The Library of Virginia
 

Resistance to the State

"A Late Dangerous Conspiracy"

Resistance to the State Documents | Gabriel's Conspiracy | Nat Turner's Rebellion
John Brown's Raid | Remembering Revolt | All Death or Liberty Documents
 

Insurrections were not unknown in America before the Revolution. A 1739 slave uprising near Charleston, South Carolina, known as "Cato's Conspiracy" or the "Stono Rebellion," culminated in the deaths of 30 whites and 44 blacks. Reports of a "Great Negro Plot" in New York, based on the sensational testimony of a white indentured servant, led to the convictions of more than 100 African Americans in 1741. In Virginia, African Americans joined with white servants as early as 1663 to rebel and gain their freedom. By the early eighteenth century, however, Virginia's decisive turn toward slavery made revolt a largely black versus white issue. Enslaved African Americans posed a constant threat to the security of their white owners, particularly in times of war. "The Villany of the Negroes in any Emergency of Gov't is [what] I always feared," Lieutenant Governor Robert Dinwiddie declared in 1755 as French and Indian troops fought British colonial forces in Virginia.

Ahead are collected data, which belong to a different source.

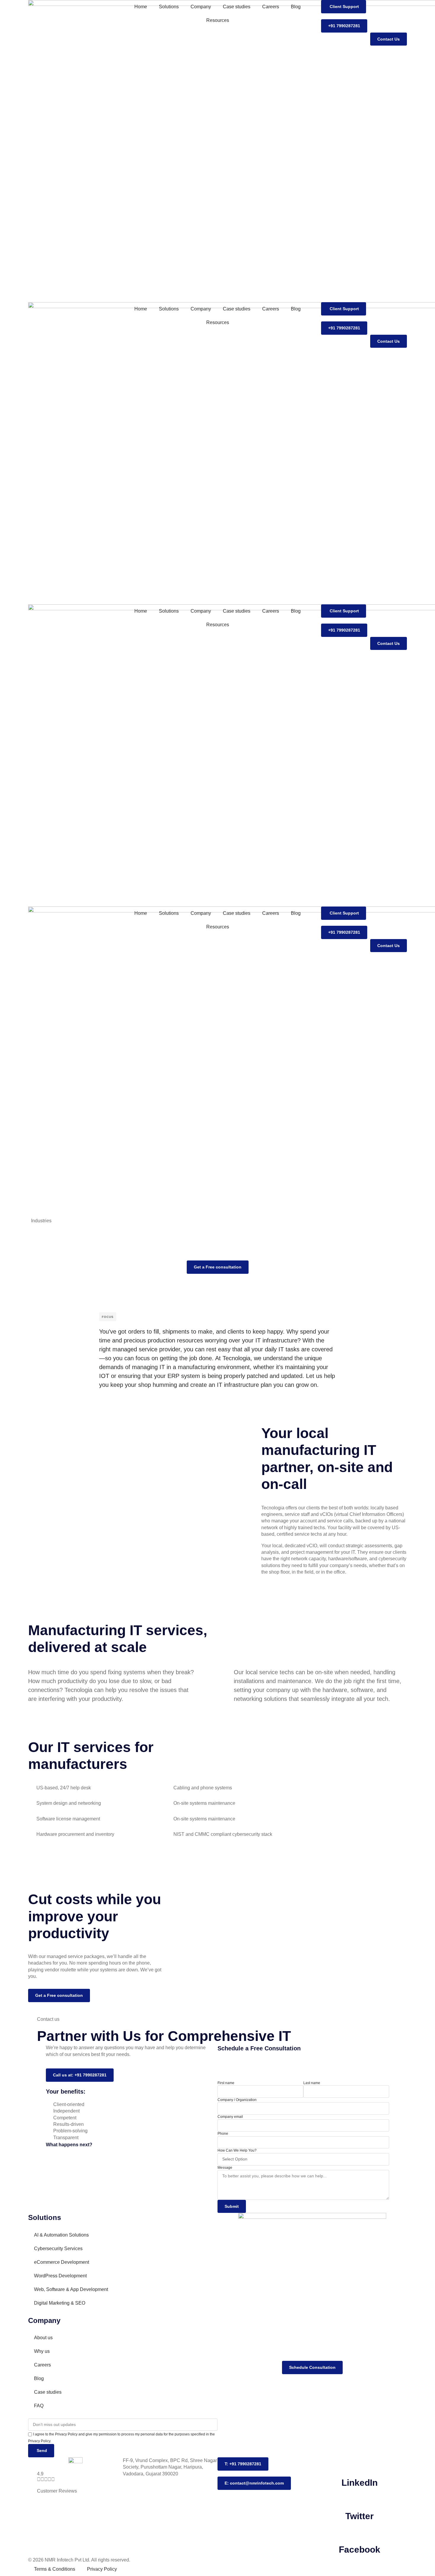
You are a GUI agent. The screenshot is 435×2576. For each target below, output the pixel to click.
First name (226, 2083)
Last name (311, 2083)
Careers (270, 6)
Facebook (359, 2549)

Isolated insurrections and reports of conspiracies kept white authorities on edge throughout British colonial America. By the early 1800s slave resistance took many forms, with open and organized revolt by large groups of slaves only the most extreme example. Some individual slaves attempted to "steal" their own labor by feigning illness, shirking work, or running away. Some engaged in the deliberate destruction of property, perhaps breaking an expensive tool or setting a barn on fire. Some went so far as to plot the deaths of their owners; poisonings at the hands of trusted house servants were widely suspected, but rarely proved. Even learning to read, which was prohibited by law, was an act of resistance. While open rebellion was rare, the threat was real to white southerners and Virginians. Scarcely a year passed without rumors of a plot to stage an insurrection. The papers of Virginia's governors contain constant pleas from Virginia militia units for weapons to respond to threats of rebellion.